## OBIETTIVO
Scrivi il seguito del brano sulla vita di Eugène Ionesco, a partire dalla frase sul saggio Nu.

## BRANO SELEZIONATO
★ ★ ★ ★ ★

Nato nel 1909 (il 13 novembre secondo il calendario ortodosso, il 26 per quello gregoriano[1]) da padre romeno e da madre francese di origini greche e romene (Marie-Thérèse Ipcar), si trasferì con i genitori a Parigi l'anno seguente, dove visse l'esperienza della guerra del 1914-18. Le immagini atroci e confuse di questo periodo impressionarono a tal punto il piccolo Eugène da tornare ricorrentemente nelle sue opere, come egli stesso ebbe a dire.
Al termine della guerra, poiché affetto da anemia[2], Ionesco fu portato con la sorella nel piccolo villaggio Chapelle-Anthenaise, nella Mayenne e dove finalmente ebbe un periodo di serenità. Tornato a Parigi, Ionesco scrisse la sua prima pièce: un dramma patriottico. Dopo il divorzio dei suoi genitori, nel 1925 tornò in Romania, imparò il romeno[2] e vi compì i suoi studi secondari; nonostante il desiderio di diventare attore, si iscrisse nel 1929, sotto spinta del padre, all'Università di Bucarest. Negli anni trenta scrisse e pubblicò versi[2] e articoli di critica da cui già trasparivano quelli che poi sarebbero stati i principi fondamentali della sua drammaturgia. Nella critica letteraria attaccò i principali letterati romeni (i poeti Tudor Arghezi e Ion Barbu, e il romanziere Camil Petresco), accusandoli di provincialismo e mancanza di originalità, ma pochi giorni dopo pubblicò un pamphlet in cui li esaltava come massimi vati delle lettere romene, e di lì a poco fece uscire i due saggi Nol, in cui provava a dimostrare che fosse possibile sostenere due tesi antagoniste allo stesso tempo nell'identità dei contrari[2].
Nel 1931 cominciò a scrivere facendosi presto notare come un elemento promettente dell'avanguardia rumena. Nel 1934 ebbe un certo successo la pubblicazione del saggio Nu.

★ ★ ★ ★ ★

## DATI FORNITI
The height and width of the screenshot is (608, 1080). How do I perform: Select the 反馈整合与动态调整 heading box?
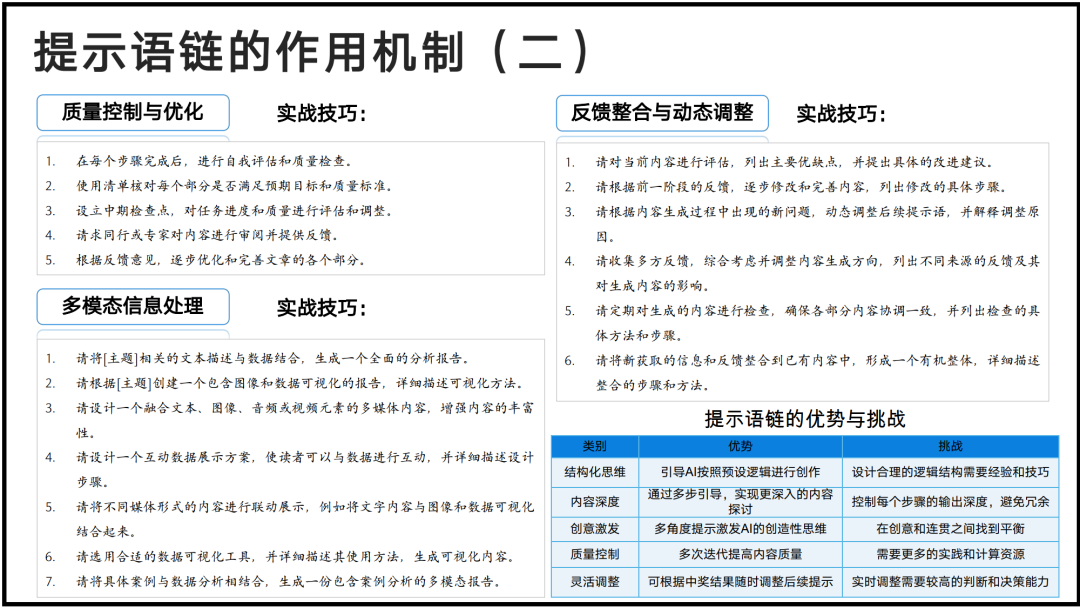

★ ★ ★ ★ ★

## RISULTATO
Sposatosi nel 1936 con Rodica Burileano (da cui nel 1944 ebbe la figlia Marie-France), Ionesco divenne professore di pedagogia al liceo di Bucarest e ricevette due anni più tardi una borsa di studio per scrivere a Parigi una tesi sui temi della morte e del peccato nella poesia francese dopo Baudelaire, prima espressione delle preoccupazioni metafisiche che caratterizzano il suo teatro. Tornato in Francia nel 1938, nella primavera del 1939 compì un viaggio-pellegrinaggio a Chapelle-Anthenaise, dove ogni luogo e ogni oggetto era carico di passato e di ricordi, ma stavolta sullo sfondo di una nuova guerra.
Dal 1941 al 1944 lavorò all'ambasciata romena presso il governo collaborazionista francese di Vichy[3][4].
Tra le sue principali frequentazioni francesi vi erano gli amici di una vita, anch'essi rumeni espatriati, Mircea Eliade ed Emil Cioran.
Tra la fine degli anni Settanta e l’inizio degli Ottanta, chiamato da Indro Montanelli, collaborò ricorrentemente con il quotidiano italiano il Giornale.
Nel 1989 aprì la sessione pubblica organizzata dal Parlamento europeo sulle violazioni dei Diritti umani commesse dal regime comunista romeno[5].
Contrario alle rivoluzioni, politicamente è stato definito un "anarchico di destra"[6]. Nel 1992, aderendo ad un appello lanciato da Marco Pannella, Ionesco si iscrisse al Partito Radicale Transnazionale.[7][8]
Ionesco morì il 28 marzo 1994, ed è sepolto a Parigi nel cimitero di Montparnasse.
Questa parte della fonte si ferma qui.